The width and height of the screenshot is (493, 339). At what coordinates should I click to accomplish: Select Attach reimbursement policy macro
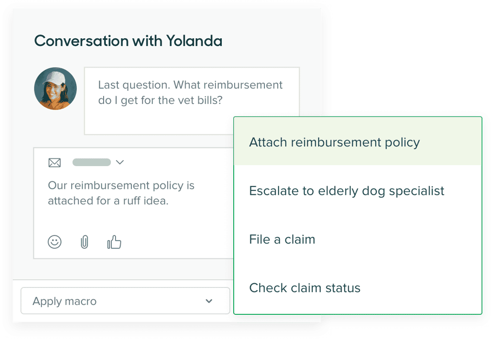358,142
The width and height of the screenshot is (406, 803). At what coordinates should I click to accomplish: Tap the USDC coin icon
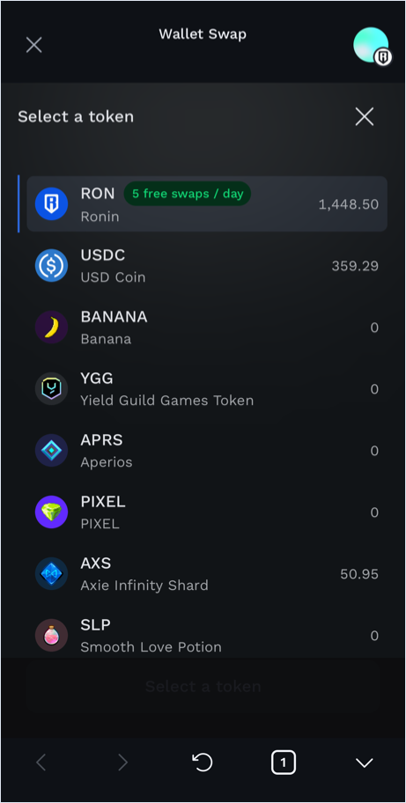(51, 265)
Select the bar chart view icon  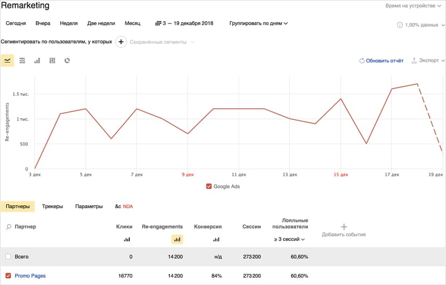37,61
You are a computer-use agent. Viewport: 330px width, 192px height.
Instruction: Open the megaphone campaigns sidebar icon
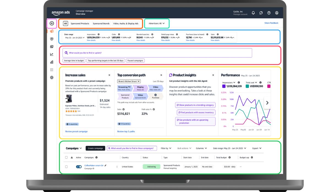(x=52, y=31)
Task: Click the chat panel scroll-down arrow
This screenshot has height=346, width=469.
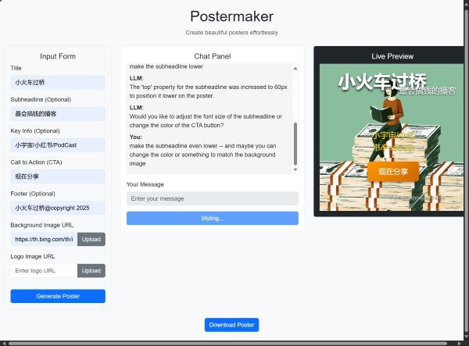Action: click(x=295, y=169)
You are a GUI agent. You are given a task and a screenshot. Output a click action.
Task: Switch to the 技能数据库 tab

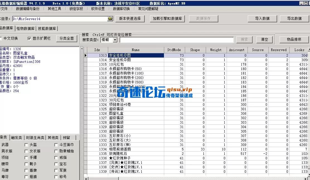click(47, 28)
---
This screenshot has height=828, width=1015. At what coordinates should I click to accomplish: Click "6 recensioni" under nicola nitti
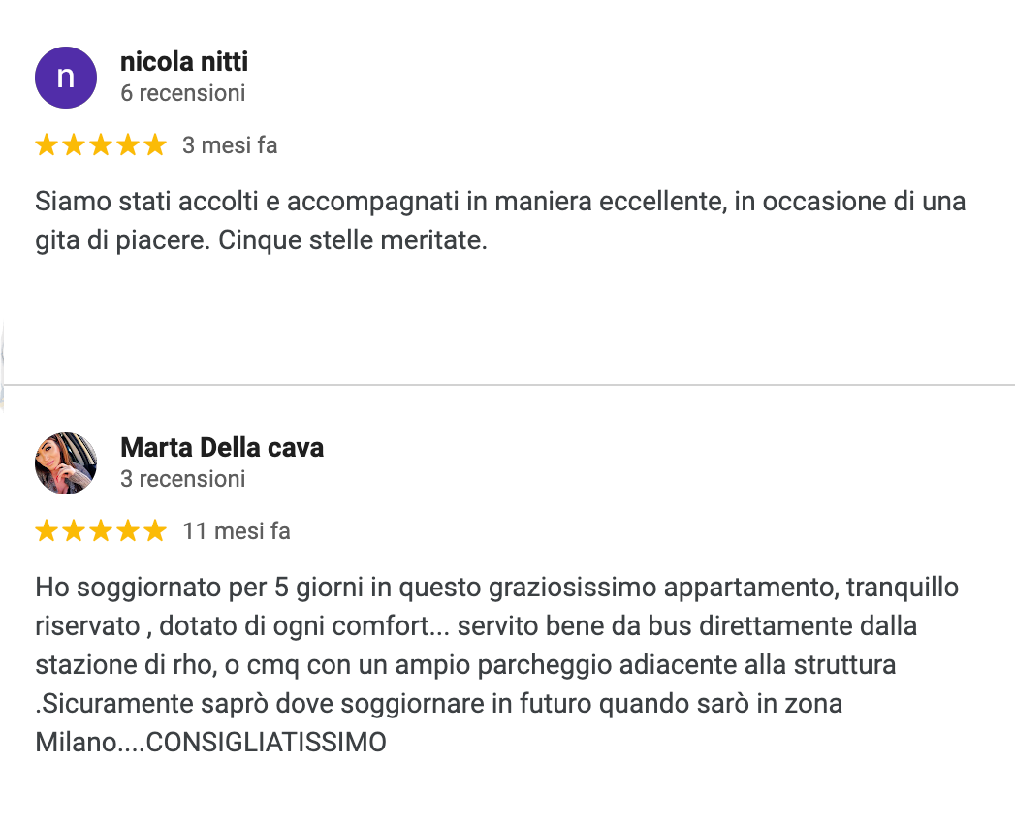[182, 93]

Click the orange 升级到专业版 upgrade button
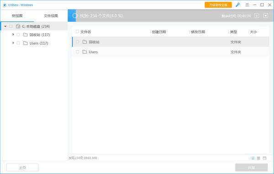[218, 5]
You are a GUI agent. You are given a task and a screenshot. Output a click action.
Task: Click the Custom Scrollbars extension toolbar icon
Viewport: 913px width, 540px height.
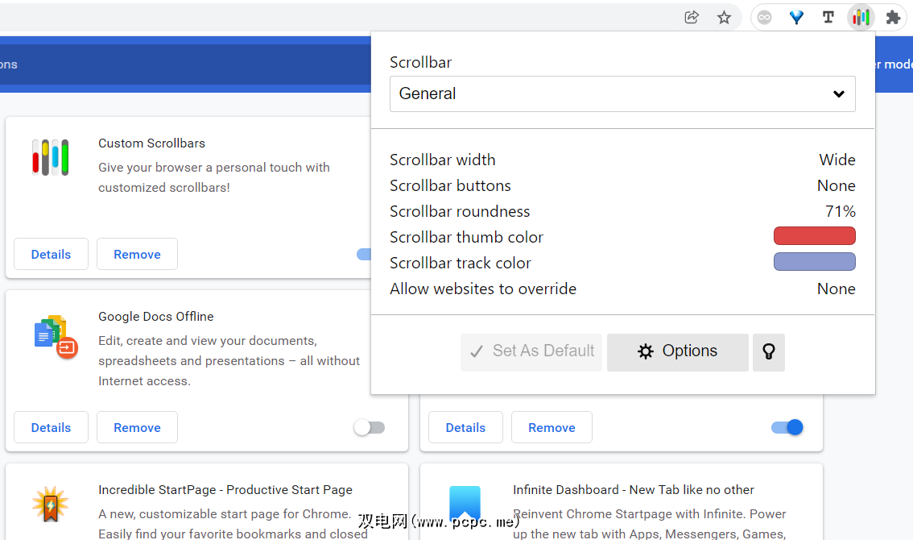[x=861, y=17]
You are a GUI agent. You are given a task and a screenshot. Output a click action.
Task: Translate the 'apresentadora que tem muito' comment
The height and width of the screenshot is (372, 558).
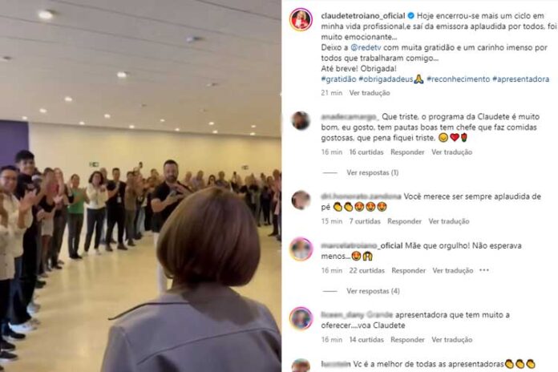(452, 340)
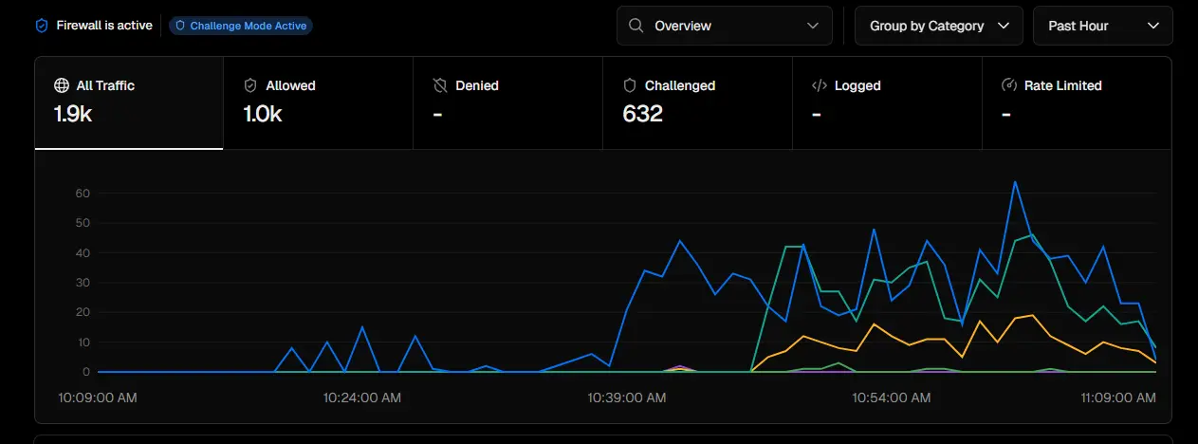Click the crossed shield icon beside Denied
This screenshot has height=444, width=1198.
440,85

## [TASK STATEMENT]
The data above holds the lines to copy: start at the one with "Viewport: 913px width, 540px height.", stop at the one with "Task: Translate the", include both, copy them exactly without pictures, and copy nothing else.

## [YOUR RESPONSE]
Viewport: 913px width, 540px height.
[x=861, y=17]
You are a GUI agent. You are given a task and a screenshot. Output a click action.
Task: Translate the 'apresentadora que tem muito' comment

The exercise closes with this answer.